## [WHAT THE EXERCISE ASKS]
Continue the passage about President Trump and the favorable picture of his presidency kept up around him, starting right after its last sentence.

We see this most clearly in President Trump’s Twitter feed, where he denounces unfavorable coverage as “fake news” and seeks to delegitimize anyone who threatens the edifice he’s built to block out the reality of his tenure. In just the past few days, for example, Trump has claimed that his base is “far bigger & stronger than ever before (despite some phony Fake News polling)” and has declared that “After 200 days, rarely has any administration achieved what we have achieved…not even close!” He concluded that tweet with an admonition. “Don’t believe the Fake News Suppression Polls!” The president is largely indifferent to evidence and observable reality, but he has an intuitive grasp of the crowd. He’s not tweeting to the wind: He’s tweeting to affirm the faith of his supporters, which in turn bolsters his own fantasy of popularity.

It’s disturbing enough that this defines Trump’s behavior as president. But unfortunately, he’s not alone in constructing this alternative universe. It’s no surprise he spends considerable time watching Fox News; in the world of Fox, the Trump presidency is smooth sailing, and the real scandal is still Hillary Clinton’s emails. His supporters and advisers are also committed to maintaining the fantasy. Former campaign manager Corey Lewandowski recently praised Trump as “the greatest communicator we have ever seen” in politics, a remarkable superlative for a president whose administration routinely walks back or downplays his rhetoric. In the midst of his bellicose statements toward North Korea, for example, Secretary of State Rex Tillerson insisted that nothing has “dramatically changed” about America’s relationship with the country.

In an especially astonishing example of how his advisers maintain Trump’s fantasy, Vice News recently reported that the president receives daily folders filled with screenshots of favorable coverage:

The folders are filled with screenshots of positive cable news chyrons (those lower-third headlines and crawls), admiring tweets, transcripts of fawning TV interviews, praise-filled news stories, and sometimes just pictures of Trump on TV looking powerful.

Vice also notes that Trump’s now-former chief of staff and press secretary, Reince Priebus and Sean Spicer, once competed for the privilege of delivering the folder to the president.

## [DATA EXCERPT]

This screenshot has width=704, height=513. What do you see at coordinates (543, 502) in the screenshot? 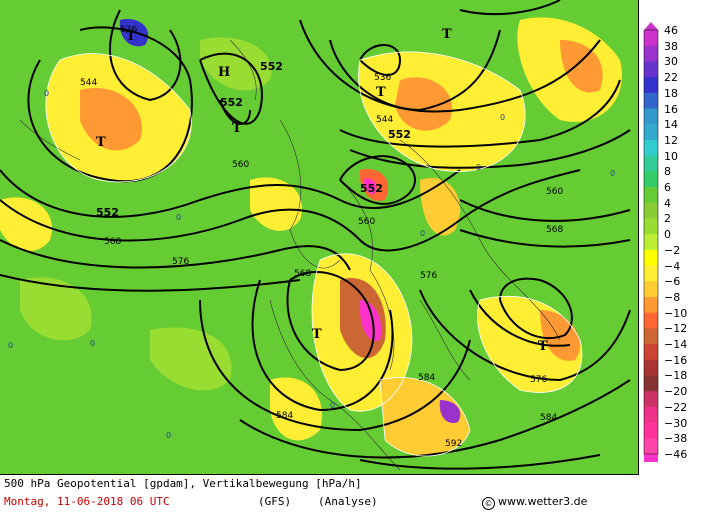
I see `source-credit-text: www.wetter3.de` at bounding box center [543, 502].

## [ANSWER SPACE]
The truth, of course, is that the president is strikingly unpopular. A new CNN poll has Trump’s approval down to 38 percent, with 56 percent disapproving of his job performance. The intensity of the disapproval is striking: The vast majority of Americans who disapprove of the president strongly disapprove. Only 37 percent of Americans say he has the right priorities while 59 percent say he hasn’t paid attention to the nation’s most important problems. Majorities don’t trust his handling of foreign affairs, tax policy, or even immigration, his signature issue. Fifty-nine percent of Americans say that the first six months of the Trump administration have been a failure.

That’s just one piece of information, but other data show a similar trend. A recent Gallup survey—based on interviews with more than 81,000 adults from the beginning of his term until this summer—found that Trump’s approval had fallen below 50 percent in 33 of 50 states. Not only is his standing down in states that backed Hillary Clinton, but it is falling in places that gave Trump his victory, like Michigan, Pennsylvania, and Wisconsin. And while he’s still popular among whites without a college degree, his standing with college-educated whites has collapsed. In North Carolina, for example, his approval with this group has dropped 19 points compared with his share of their vote in 2016. It’s dropped 18 points in Georgia, 15 points in Ohio, and 11 points in Michigan. Overall, it has dropped 9 points.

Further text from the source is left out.